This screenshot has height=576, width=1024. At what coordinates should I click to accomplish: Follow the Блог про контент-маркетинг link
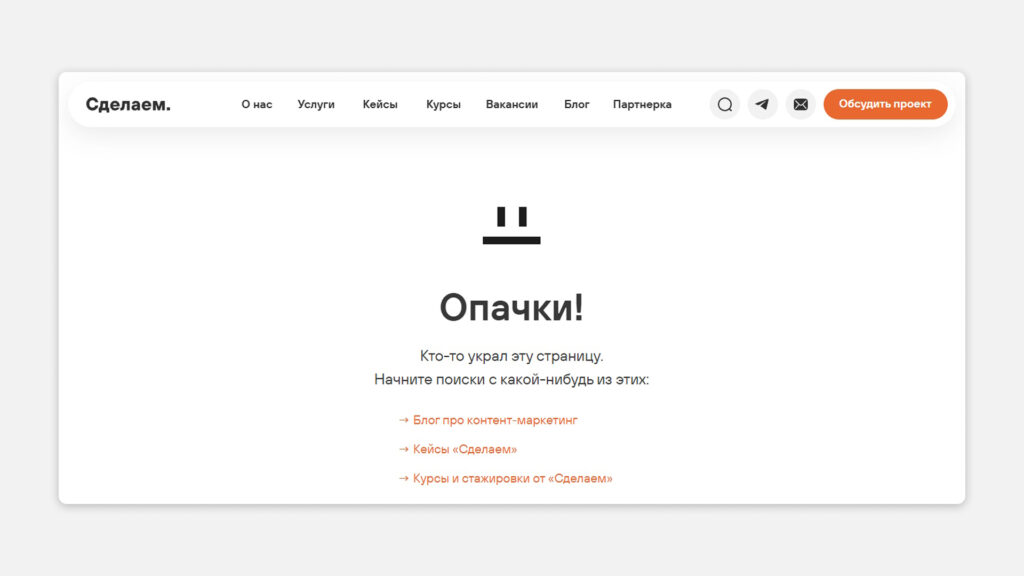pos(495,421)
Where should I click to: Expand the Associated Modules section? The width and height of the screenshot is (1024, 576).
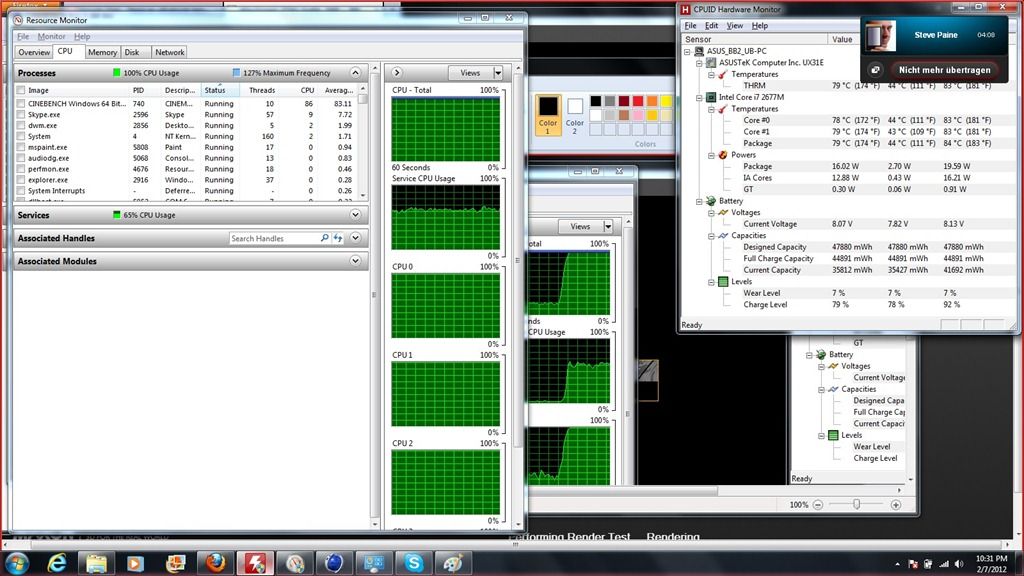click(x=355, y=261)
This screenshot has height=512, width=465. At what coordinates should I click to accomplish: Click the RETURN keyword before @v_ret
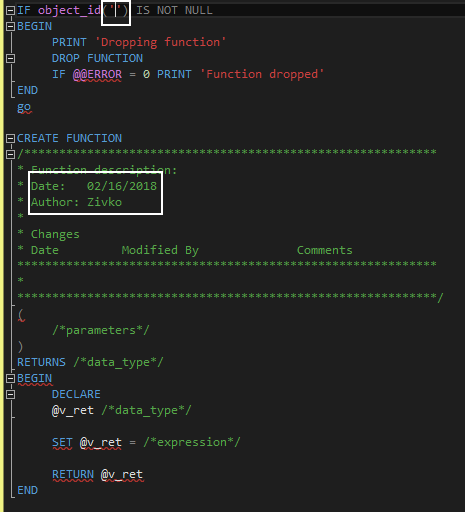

• YOUR OBJECTIVE
In your copy, repeat each record exactly and include no pictures.

• YOUR SOLUTION
This screenshot has height=576, width=1024. At what coordinates should I click to accomplish: Follow the Блог про контент-маркетинг link
pos(495,421)
Where should I click to: Expand the Associated Modules section? The width and height of the screenshot is (1024, 576).
click(x=355, y=261)
This screenshot has height=512, width=465. At what coordinates should I click to accomplish: Click the RETURN keyword before @v_ret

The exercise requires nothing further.